── Records provided
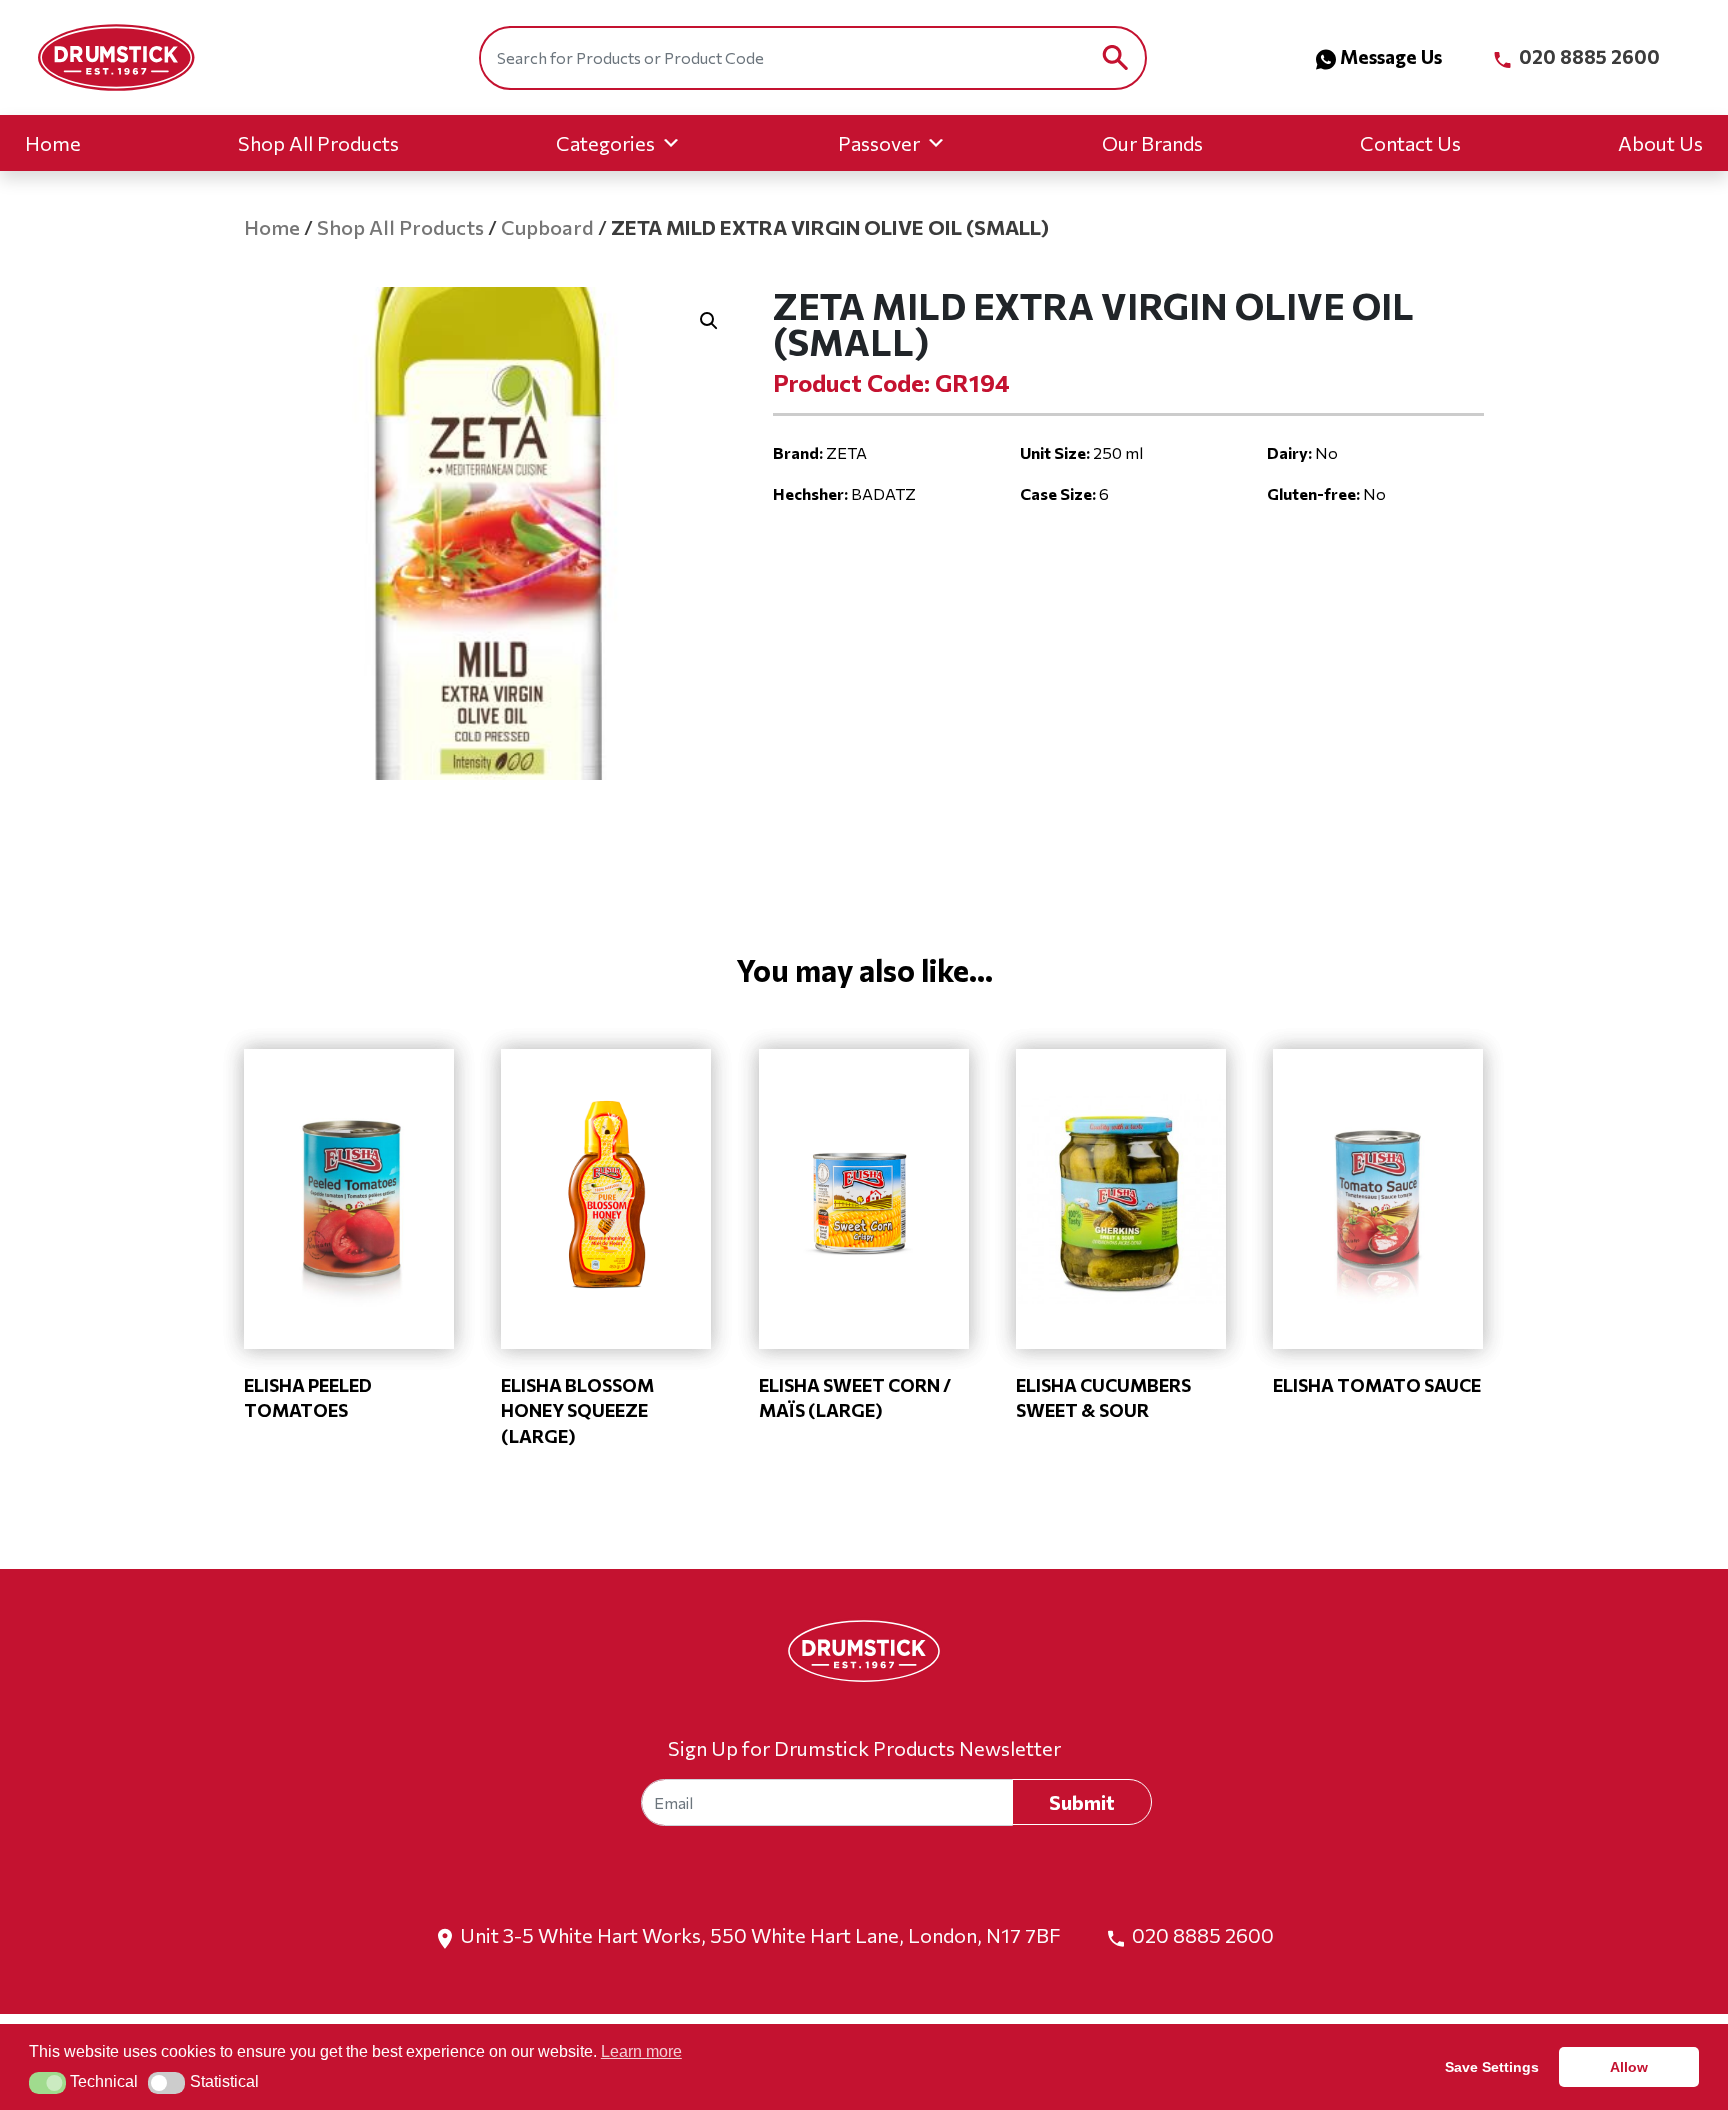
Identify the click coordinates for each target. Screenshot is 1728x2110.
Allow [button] (1629, 2067)
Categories (605, 143)
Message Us (1391, 56)
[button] (709, 321)
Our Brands (1152, 143)
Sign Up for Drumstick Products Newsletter (864, 1748)
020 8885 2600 (1587, 56)
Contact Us (1410, 143)
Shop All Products (318, 143)
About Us (1660, 143)
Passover (879, 143)
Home (53, 143)
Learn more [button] (641, 2051)
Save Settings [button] (1492, 2067)
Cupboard (547, 227)
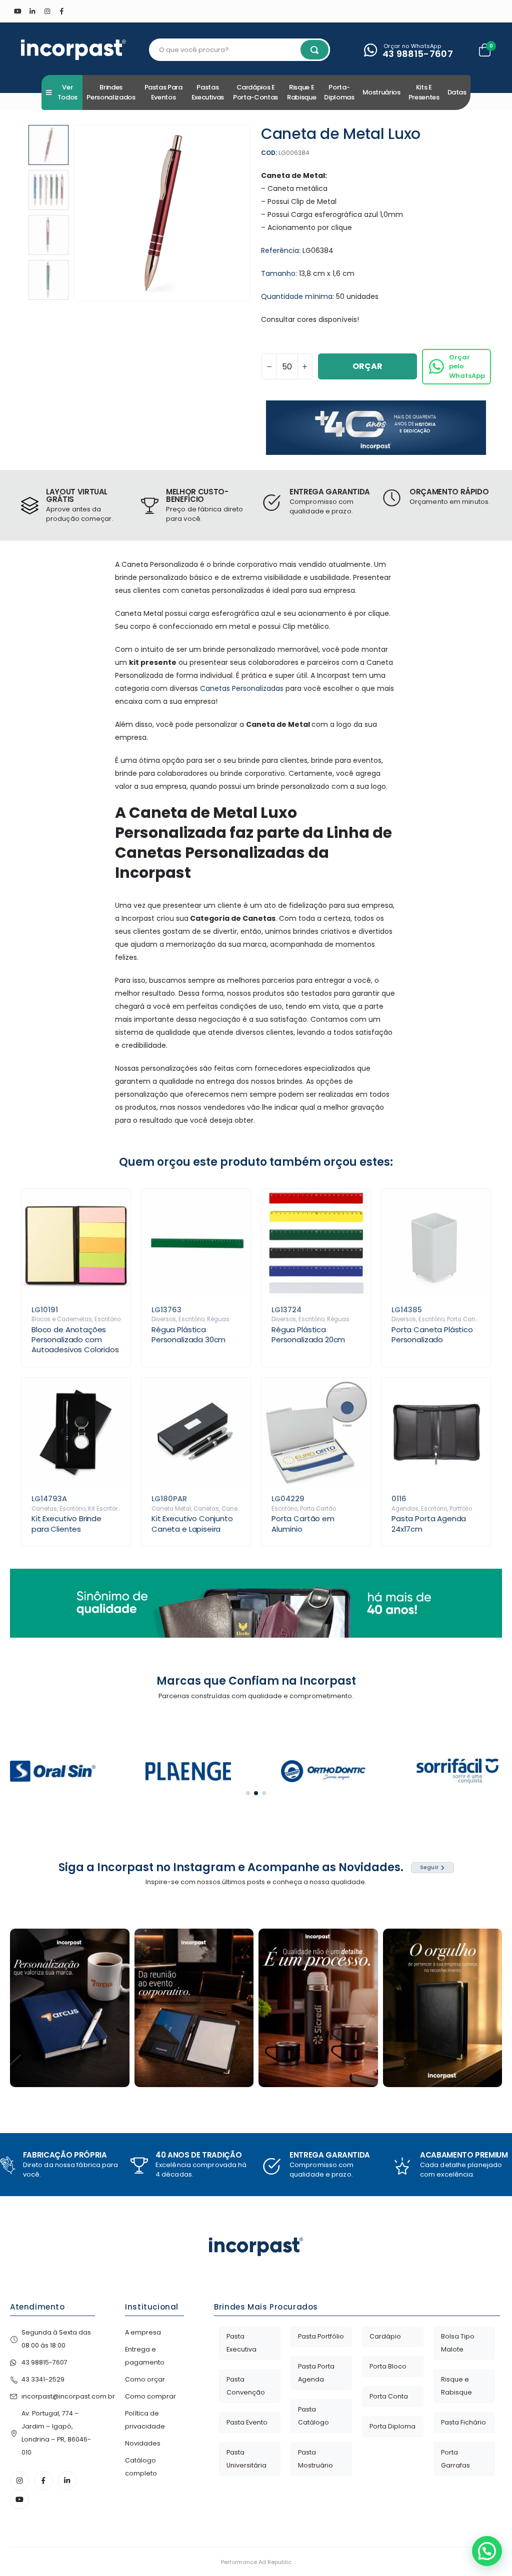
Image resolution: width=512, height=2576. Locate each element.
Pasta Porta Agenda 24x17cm (429, 1523)
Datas (457, 92)
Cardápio (385, 2336)
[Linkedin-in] (67, 2480)
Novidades (142, 2443)
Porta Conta (389, 2396)
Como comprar (150, 2396)
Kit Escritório (105, 1509)
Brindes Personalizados (110, 92)
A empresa (143, 2332)
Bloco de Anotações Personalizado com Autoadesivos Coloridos (75, 1339)
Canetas (44, 1509)
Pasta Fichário (463, 2422)
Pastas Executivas (208, 92)
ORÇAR (367, 366)
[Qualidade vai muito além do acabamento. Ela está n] (318, 2008)
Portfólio (461, 1509)
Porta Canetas (467, 1319)
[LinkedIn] (33, 11)
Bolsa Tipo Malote (457, 2343)
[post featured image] (76, 1243)
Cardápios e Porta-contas (255, 92)
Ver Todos (68, 92)
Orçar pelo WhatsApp (467, 366)
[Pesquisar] (314, 49)
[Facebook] (62, 11)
────
(Exercise requirements): Search the records for the word "each" and copy out every line that holds it.

(Solution to the problem):
Identify the click coordinates for each target. Screenshot is 1728x2110.
Image resolution: width=512, height=2576. Locate each element.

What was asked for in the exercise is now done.